Ramgopal Sriram, Kemal Samaa, Attridge Megan M, Crowe Remle, Martin-Gill Christian, Macy Michelle L
Division of Emergency Medicine (S Ramgopal, S Kemal, M Attridge, and M Macy), Ann and Robert H. Lurie Children's Hospital of Chicago, Department of Pediatrics, Northwestern University Feinberg School of Medicine, Chicago, Ill; Stanley Manne Children's Research Institute (S Ramgopal, S Kemal, M Attridge, and M Macy), Chicago, Ill.
Division of Emergency Medicine (S Ramgopal, S Kemal, M Attridge, and M Macy), Ann and Robert H. Lurie Children's Hospital of Chicago, Department of Pediatrics, Northwestern University Feinberg School of Medicine, Chicago, Ill; Stanley Manne Children's Research Institute (S Ramgopal, S Kemal, M Attridge, and M Macy), Chicago, Ill.
Acad Pediatr. 2025 Mar;25(2):102592. doi: 10.1016/j.acap.2024.10.004. Epub 2024 Oct 11.
Measures of neighborhood disadvantage demonstrate correlations to health outcomes in children. We compared differing indices of neighborhood disadvantage with emergency medical services (EMS) interventions in children.
We performed a retrospective study of EMS encounters for children (<18 years) from approximately 2000 US EMS agencies between 2021 and 2022. Our exposures were the Child Opportunity Index (COI; v2.0), 2021 Area Deprivation Index (ADI), and 2018 Social Vulnerability Index (SVI). We evaluated the agreement in how children were classified with each index using the intraclass correlation coefficient. We used logistic regression to evaluate the association of each index with transport status, presence of cardiac arrest, and condition-specific interventions and assessments.
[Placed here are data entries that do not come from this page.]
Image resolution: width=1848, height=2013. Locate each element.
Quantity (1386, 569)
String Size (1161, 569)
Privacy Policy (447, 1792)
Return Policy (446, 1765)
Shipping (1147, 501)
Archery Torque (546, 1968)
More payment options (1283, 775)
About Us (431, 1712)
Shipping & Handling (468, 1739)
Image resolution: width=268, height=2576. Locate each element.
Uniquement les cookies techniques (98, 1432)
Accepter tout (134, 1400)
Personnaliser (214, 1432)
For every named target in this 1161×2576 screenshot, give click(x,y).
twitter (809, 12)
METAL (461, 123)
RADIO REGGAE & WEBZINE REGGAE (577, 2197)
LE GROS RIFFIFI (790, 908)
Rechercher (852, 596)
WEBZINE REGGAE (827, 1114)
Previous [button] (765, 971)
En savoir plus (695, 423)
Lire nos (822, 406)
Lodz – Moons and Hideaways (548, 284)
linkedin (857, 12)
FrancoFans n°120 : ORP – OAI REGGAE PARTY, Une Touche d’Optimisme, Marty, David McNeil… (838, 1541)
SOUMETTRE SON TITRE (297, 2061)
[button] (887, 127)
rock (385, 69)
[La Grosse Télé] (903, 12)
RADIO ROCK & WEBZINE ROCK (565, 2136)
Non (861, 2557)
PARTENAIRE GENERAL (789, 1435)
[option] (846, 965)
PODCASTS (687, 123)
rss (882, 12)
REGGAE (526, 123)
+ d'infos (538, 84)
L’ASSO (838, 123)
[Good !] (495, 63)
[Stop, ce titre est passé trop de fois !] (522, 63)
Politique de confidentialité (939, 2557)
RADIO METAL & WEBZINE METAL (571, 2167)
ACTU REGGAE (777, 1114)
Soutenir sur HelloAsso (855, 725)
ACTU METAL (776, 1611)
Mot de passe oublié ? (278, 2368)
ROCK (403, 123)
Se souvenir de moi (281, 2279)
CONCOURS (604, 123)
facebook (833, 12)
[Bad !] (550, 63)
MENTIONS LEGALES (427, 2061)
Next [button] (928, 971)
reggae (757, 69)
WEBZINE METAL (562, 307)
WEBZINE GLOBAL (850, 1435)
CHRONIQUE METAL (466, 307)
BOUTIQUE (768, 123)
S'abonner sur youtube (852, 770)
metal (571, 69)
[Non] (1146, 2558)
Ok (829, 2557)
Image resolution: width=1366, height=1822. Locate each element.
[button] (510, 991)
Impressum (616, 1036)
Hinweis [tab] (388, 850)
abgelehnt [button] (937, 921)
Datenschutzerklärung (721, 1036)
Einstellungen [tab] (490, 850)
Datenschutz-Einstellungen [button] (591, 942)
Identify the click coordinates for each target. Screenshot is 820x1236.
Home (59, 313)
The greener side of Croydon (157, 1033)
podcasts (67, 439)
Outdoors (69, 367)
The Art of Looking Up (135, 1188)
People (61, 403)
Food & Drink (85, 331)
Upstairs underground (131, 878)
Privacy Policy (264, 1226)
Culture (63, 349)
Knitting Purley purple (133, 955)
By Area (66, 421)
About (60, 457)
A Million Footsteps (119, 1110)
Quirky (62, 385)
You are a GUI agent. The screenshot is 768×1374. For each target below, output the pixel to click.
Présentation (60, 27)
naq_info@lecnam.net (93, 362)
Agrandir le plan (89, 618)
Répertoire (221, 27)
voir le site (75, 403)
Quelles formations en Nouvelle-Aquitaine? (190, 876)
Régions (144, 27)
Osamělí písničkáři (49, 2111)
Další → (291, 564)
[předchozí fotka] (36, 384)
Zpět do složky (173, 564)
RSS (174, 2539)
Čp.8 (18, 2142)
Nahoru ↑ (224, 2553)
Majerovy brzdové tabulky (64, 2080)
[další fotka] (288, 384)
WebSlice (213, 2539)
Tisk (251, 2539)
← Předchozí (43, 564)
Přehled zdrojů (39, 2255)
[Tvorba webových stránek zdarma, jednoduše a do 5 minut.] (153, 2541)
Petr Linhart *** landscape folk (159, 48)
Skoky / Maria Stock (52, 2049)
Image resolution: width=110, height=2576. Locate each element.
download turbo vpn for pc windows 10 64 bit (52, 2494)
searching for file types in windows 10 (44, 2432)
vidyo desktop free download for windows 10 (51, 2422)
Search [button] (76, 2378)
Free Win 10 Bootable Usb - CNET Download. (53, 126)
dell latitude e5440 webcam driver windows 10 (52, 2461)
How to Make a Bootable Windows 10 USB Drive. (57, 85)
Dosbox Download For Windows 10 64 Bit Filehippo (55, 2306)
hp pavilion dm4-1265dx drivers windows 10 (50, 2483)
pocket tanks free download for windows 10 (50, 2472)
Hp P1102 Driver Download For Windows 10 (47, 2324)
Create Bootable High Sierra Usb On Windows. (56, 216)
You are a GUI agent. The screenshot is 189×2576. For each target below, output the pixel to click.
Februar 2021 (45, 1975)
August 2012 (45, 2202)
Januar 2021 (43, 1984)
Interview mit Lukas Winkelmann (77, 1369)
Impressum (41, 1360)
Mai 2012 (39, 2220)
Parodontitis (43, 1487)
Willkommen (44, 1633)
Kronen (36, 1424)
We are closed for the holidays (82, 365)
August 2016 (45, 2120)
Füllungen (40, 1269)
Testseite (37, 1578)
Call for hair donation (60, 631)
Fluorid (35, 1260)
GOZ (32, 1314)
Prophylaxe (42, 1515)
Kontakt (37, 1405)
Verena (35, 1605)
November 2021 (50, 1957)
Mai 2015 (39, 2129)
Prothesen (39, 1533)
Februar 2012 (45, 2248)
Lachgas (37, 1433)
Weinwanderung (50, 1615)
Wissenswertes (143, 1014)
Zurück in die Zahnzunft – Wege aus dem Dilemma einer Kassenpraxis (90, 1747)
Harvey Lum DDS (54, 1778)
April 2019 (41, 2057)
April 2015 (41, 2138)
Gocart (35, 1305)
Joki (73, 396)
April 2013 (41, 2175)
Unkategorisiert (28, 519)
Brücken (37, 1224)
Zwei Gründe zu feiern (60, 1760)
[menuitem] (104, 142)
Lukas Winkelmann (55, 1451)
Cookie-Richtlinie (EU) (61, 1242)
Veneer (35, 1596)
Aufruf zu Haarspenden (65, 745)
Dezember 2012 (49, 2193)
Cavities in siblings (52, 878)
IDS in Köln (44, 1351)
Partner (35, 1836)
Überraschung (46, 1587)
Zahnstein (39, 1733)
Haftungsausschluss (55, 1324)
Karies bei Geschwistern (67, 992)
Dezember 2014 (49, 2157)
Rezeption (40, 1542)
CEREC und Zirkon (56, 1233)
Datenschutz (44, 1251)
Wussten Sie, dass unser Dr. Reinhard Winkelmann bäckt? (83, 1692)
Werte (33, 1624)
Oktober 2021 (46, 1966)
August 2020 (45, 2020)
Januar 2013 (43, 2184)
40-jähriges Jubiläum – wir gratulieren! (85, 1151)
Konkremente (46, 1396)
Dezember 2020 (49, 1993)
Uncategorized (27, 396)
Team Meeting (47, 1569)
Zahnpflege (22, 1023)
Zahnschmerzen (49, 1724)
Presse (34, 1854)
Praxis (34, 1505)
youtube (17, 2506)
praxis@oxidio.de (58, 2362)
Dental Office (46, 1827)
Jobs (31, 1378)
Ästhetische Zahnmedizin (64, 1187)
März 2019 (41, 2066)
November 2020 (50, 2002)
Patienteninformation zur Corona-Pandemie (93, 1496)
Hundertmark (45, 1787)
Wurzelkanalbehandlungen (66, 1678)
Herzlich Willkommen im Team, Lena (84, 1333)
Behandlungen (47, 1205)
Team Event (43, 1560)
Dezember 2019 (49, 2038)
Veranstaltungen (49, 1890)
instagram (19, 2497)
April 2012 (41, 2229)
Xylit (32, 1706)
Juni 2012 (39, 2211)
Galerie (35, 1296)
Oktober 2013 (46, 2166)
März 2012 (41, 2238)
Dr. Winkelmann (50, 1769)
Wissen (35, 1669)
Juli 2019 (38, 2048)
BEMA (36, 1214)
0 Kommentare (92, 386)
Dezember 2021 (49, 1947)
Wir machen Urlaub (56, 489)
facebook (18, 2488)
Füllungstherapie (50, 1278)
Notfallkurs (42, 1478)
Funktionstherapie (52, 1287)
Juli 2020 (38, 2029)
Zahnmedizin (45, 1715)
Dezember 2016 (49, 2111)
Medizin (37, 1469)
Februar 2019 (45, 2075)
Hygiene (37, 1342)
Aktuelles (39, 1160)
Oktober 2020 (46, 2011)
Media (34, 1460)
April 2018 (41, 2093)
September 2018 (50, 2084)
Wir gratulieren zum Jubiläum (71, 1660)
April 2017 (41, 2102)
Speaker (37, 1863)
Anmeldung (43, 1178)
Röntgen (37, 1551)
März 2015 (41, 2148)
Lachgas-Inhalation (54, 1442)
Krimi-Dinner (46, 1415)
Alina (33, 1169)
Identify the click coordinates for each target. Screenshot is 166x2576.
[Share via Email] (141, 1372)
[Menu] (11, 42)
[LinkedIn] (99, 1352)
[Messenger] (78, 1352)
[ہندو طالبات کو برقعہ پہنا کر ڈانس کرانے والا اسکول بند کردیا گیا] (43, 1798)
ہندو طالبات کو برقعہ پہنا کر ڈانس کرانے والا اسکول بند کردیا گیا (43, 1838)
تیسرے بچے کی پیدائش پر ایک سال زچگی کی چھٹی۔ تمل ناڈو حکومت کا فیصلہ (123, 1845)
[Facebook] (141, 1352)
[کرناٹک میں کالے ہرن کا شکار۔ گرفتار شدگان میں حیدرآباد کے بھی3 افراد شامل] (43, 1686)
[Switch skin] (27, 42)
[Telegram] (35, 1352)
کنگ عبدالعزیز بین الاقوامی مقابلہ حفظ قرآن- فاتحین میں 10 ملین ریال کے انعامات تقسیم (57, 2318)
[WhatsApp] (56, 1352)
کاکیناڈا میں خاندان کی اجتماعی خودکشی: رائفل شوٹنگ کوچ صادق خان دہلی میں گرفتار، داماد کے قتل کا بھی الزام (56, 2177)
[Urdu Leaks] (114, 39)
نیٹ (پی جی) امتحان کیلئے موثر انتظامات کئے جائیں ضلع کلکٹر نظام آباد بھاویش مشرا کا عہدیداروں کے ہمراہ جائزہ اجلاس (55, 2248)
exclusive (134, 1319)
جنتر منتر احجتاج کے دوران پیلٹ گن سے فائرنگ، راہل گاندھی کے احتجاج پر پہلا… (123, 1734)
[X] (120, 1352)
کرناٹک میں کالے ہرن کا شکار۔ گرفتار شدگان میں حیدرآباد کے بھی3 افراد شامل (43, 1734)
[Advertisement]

We included 738,892 encounters. The correlation between the indices indicated good agreement (intraclass correlation coefficient=0.75). There was overlap in relationships between the COI, ADI, and SVI for each of the study outcomes, both when visualized as a splined predictor and when using representative odds ratios (OR) comparing the third quartile of each index to the lower quartile (most disadvantaged). For example, the OR of non-transport was 1.12 (95% confidence interval [CI]: 1.10-1.14) for COI, 1.18 (95% CI: 1.16-1.20) for ADI, and 1.22 (95% CI: 1.20-1.23) for SVI.
The COI, ADI, and SVI had good correlation and demonstrated similar effect size estimates for a variety of clinical outcomes. While investigators should consider potential causal pathways for outcomes when selecting an index for neighborhood disadvantage, the relative strength of association between each index and all outcomes was similar.
邻里劣势指标与儿童健康结果存在相关性。我们比较了不同的邻里劣势指标与儿童紧急医疗服务(EMS)干预情况。
我们对2021年至2022年期间来自美国约2000家EMS机构的18岁以下儿童的EMS接诊情况进行了回顾性研究。我们的暴露因素为儿童机会指数(COI;v2.0)、2021年地区贫困指数(ADI)和2018年社会脆弱性指数(SVI)。我们使用组内相关系数评估了各指数对儿童分类方式的一致性。我们使用逻辑回归来评估每个指数与转运状态、心脏骤停情况以及特定病情干预和评估之间的关联。
我们纳入了738,892次接诊情况。各指数之间的相关性显示出良好的一致性(组内相关系数=0.75)。对于每项研究结果,COI、ADI和SVI之间的关系存在重叠,无论是以样条预测器形式呈现,还是使用将每个指数的第三个四分位数与较低四分位数(最弱势)进行比较的代表性优势比(OR)时。例如,COI的非转运OR为1.12(95%置信区间[CI]:1.10 - 1.14),ADI为1.18(95% CI:1.16 - 1.20),SVI为1.22(95% CI:1.20 - 1.23)。
COI、ADI和SVI具有良好的相关性,并且对各种临床结果显示出相似的效应量估计。虽然研究人员在选择邻里劣势指数时应考虑结果的潜在因果途径,但每个指数与所有结果之间的关联相对强度相似。